Una comunidad internacional de este tipo, cuyos detalles se elaborarían en negociaciones obviamente complejas, comparables a las negociaciones de la Organización para la Seguridad y la Cooperación en Europa de la década de 1980, constituiría una alternativa a la división hostil del continente en la frontera occidental de Rusia, a la espera de que esta se convierta en la línea del frente de lo que los belicistas occidentales, instruidos por Estados Unidos, predicen que será el intento ruso de conquistar toda Europa, cuyo desenlace esperan en un plazo máximo de cinco años.
Una división de Eurasia entre Rusia (aliada con China) y la Europa de la Unión Europea y la OTAN, mantenida unida por Alemania como lugarteniente de Estados Unidos, sería el escenario de una peligrosa carrera armamentística en la que por el lado occidental participarían las potencias nucleares de Francia y Gran Bretaña, a las que pronto podría unirse Alemania, para regocijo de la industria armamentística, aunque ciertamente no de los contribuyentes. Lo que el nuevo partido de Wagenknecht ofrece en cambio son relaciones económicas a largo plazo para lo cual habría que restablecer los oleoductos del Mar Báltico, volados según Estados Unidos por individuos desconocidos. Habría que añadir a todo ello los correspondientes acuerdos sobre control de armamentos y desarme, similares a los que Estados Unidos ha denunciado sistemáticamente desde principios de siglo. La vía para que Alemania se asegure la paz en lugar de la guerra es liberarse del control geoestratégico de Estados Unidos, guiándose por los intereses nacionales alemanes de supervivencia en lugar de por la Nibelungentreue, o lealtad inquebrantable, a la pretensión estadounidense de dominación política mundial.

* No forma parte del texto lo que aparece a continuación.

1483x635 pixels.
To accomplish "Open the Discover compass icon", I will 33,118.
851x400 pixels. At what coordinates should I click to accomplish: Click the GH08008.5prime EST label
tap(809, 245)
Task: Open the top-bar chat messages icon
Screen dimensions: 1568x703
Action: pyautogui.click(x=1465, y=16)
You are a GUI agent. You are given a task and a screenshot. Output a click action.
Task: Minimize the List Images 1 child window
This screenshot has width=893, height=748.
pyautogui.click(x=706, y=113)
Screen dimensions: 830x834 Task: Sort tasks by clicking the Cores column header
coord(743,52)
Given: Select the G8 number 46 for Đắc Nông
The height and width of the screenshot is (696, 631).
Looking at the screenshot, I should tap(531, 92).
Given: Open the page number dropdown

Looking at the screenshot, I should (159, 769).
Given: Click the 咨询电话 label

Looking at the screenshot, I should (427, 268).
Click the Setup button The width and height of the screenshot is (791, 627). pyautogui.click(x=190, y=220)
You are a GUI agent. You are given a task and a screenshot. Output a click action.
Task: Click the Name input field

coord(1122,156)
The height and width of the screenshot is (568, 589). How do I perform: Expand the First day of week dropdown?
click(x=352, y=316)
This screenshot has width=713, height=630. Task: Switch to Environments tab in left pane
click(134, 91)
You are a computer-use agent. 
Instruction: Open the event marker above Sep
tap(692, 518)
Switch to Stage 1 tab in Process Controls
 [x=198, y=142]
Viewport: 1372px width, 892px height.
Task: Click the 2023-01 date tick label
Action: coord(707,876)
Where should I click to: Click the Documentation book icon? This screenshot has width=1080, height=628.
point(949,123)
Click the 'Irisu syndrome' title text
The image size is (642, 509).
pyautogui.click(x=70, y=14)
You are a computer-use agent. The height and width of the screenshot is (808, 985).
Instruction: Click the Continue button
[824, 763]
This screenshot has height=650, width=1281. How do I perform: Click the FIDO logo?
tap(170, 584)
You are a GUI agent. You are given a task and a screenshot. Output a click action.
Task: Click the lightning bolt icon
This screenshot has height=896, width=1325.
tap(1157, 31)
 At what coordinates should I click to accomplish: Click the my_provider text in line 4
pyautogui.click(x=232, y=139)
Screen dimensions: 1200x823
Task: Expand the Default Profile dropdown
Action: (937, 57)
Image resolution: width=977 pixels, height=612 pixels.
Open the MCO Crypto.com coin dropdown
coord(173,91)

¿Nibelungentreue? Al final de la Nibelungenlied, una epopeya medieval alemana, Krimilda, ahora casada con Atila, rey de los hunos, tiene en su poder a sus tres hermanos, los reyes de Borgoña, y a su vasallo Hagen, el asesino de su primer marido, Sigfrido. Cuando Krimilda exige que le entreguen a Hagen, sus hermanos se niegan alegando su deber de lealtad (Treue), aunque son conscientes de que ello puede significar su muerte y el fin de su pueblo. Cuando en 1909, el canciller alemán Bernhard von Bülow prometió ante el Reichstag lealtad incondicional a Austria tras su anexión de Bosnia, invocó la Nibelungenlied y la Treue que esta celebraba, a partir de entonces denominada Nibelungentreue. Lo que ocurrió cinco años después es bien conocido.